TECHNOLOGY: Bridging Digital Divide In Rural Areas
Recent Western Cape Business News
A Durbanville-based designed and manufactured solution for people who have no access to internet services received international recognition when it was shortlisted for an AfricaCom Award for best solution for rural services. The award recognises an initiative which has significantly improved access to telecommunications in a rural area in Africa during the past year.
The Content Company entered their product, Streetwise, an internet terminal that gives users in rural and underserviced areas access to internet content and e-mail without the complications normally associated with using modern computers in these areas.
The Streetwise technology was developed over a period of two and a half years. Early customer acceptance trials in South Africa and Uganda prompted some significant redesign and the terminals were ready for manufacturing during late 2009. The first terminals were deployed commercially in March 2010.
Streetwise is essentially a GPRS-based email and information terminal which provides text based services and content such as e-mail, internet search to trusted sites like Wikipedia and The South African Encyclopedia, currents news reports, a document writer for projects, letters and CVs, educational worksheets and educational games.
Poor data connection remains the biggest challenge in developing a solution for the underserviced areas as traditional broadband connections like 3G and ADSL are generally not present in the areas where the need for connectivity is the greatest. That is why The Content Company designed a product which is able to operate on the lowest quality data network that is present everywhere, which is GPRS on the GSM networks.
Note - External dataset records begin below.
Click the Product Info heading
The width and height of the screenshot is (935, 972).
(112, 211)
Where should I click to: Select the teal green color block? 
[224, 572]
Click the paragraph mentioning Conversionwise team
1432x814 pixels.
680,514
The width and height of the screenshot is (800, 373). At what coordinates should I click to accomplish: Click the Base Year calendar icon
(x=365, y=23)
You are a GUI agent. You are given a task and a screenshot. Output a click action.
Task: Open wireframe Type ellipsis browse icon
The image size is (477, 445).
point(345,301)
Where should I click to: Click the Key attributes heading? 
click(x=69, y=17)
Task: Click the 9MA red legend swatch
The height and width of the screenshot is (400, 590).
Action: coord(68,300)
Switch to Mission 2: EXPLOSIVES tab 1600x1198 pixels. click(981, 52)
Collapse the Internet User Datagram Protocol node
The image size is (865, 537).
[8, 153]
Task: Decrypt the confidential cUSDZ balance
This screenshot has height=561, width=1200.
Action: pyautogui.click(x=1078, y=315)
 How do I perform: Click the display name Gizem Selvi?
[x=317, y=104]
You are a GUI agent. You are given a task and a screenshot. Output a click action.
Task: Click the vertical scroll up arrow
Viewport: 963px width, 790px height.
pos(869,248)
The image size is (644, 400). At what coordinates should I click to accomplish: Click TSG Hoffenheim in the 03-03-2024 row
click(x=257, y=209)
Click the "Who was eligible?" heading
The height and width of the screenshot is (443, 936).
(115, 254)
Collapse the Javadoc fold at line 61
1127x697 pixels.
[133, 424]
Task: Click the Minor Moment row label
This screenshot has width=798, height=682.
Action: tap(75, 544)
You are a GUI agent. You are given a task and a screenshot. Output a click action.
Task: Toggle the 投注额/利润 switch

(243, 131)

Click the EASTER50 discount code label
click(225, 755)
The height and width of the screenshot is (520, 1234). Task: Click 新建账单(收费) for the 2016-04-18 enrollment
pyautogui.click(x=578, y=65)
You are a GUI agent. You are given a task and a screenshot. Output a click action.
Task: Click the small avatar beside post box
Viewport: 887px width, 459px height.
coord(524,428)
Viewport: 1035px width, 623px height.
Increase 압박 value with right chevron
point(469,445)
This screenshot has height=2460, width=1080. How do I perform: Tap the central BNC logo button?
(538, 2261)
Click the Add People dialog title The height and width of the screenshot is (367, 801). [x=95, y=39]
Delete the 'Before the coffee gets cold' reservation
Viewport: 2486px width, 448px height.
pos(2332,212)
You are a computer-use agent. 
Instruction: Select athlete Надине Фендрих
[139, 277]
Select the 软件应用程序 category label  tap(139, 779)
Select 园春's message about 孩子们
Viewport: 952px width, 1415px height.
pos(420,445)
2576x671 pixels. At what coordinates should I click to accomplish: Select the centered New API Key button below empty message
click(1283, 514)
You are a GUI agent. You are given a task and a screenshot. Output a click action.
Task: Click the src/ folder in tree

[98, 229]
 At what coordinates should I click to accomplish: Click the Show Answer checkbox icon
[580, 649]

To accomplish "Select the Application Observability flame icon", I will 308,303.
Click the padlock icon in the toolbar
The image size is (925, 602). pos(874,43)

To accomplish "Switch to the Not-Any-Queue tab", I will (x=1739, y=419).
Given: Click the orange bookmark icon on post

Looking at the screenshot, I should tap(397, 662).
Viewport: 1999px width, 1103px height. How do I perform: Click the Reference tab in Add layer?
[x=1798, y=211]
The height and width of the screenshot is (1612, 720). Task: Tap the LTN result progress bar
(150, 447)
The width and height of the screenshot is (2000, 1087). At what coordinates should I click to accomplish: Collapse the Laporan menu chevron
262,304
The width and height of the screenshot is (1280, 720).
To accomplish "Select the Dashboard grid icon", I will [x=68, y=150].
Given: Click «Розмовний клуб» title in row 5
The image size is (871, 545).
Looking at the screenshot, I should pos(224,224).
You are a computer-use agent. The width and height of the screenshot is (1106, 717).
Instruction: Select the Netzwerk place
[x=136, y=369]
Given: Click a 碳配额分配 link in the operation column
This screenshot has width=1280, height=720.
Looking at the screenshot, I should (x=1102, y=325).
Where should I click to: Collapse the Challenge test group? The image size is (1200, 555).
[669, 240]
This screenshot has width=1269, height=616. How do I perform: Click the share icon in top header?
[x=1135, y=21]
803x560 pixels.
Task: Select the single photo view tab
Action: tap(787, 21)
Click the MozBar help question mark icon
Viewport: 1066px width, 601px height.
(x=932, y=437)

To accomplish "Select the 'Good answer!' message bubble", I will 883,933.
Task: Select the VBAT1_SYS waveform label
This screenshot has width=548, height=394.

To allow the system to operate well enough on this quality of data connection to provide a satisfactory user experience, they created the concept of ‘lean content’ which is low bandwidth intensive content that delivers the information asked for, primarily in text format.
“Streetwise does not require broadband, good access to power, decent infrastructure nor significant technical support to work and keep working. The devices have been designed to operate under the worst of conditions and because they communicate via GPRS, they work everywhere”, said Ian Harrison, CEO of The Content Company.
According to Harrison there is an estimated 18 000 schools in South Africa alone that do not have internet connectivity. “Our objective is to provide a stepping stone technology solution for these schools so children can have access to up to date, safe and useful information whilst at the same time being exposed in a controlled manner to the virtual world of the internet and services such as e-mail.”
The Streetwise solution was designed so that a unit can be used by itself or together with four extension terminals. The system is completely mobile and is deployed in a shoulder bag that carries a single set of five terminals for use by five users sharing a single GPRS connection. This deployment means that it can very easily be scaled to suit a school environment and to date between five and thirty Streetwise terminals have been deployed in schools at a time.
That Streetwise is a user-friendly and valuable research and communication tool is evident from the usage statistics. Since March this year for example, close to 30 000 Wikipedia searches were done using just 150 Streetwise units distributed to five schools across South Africa thanks to a sponsorship by Nashua Mobile.
Now The Content Company hopes to attract more sponsors like this to help bring a wealth of online information within the reach of thousands more children across South Africa.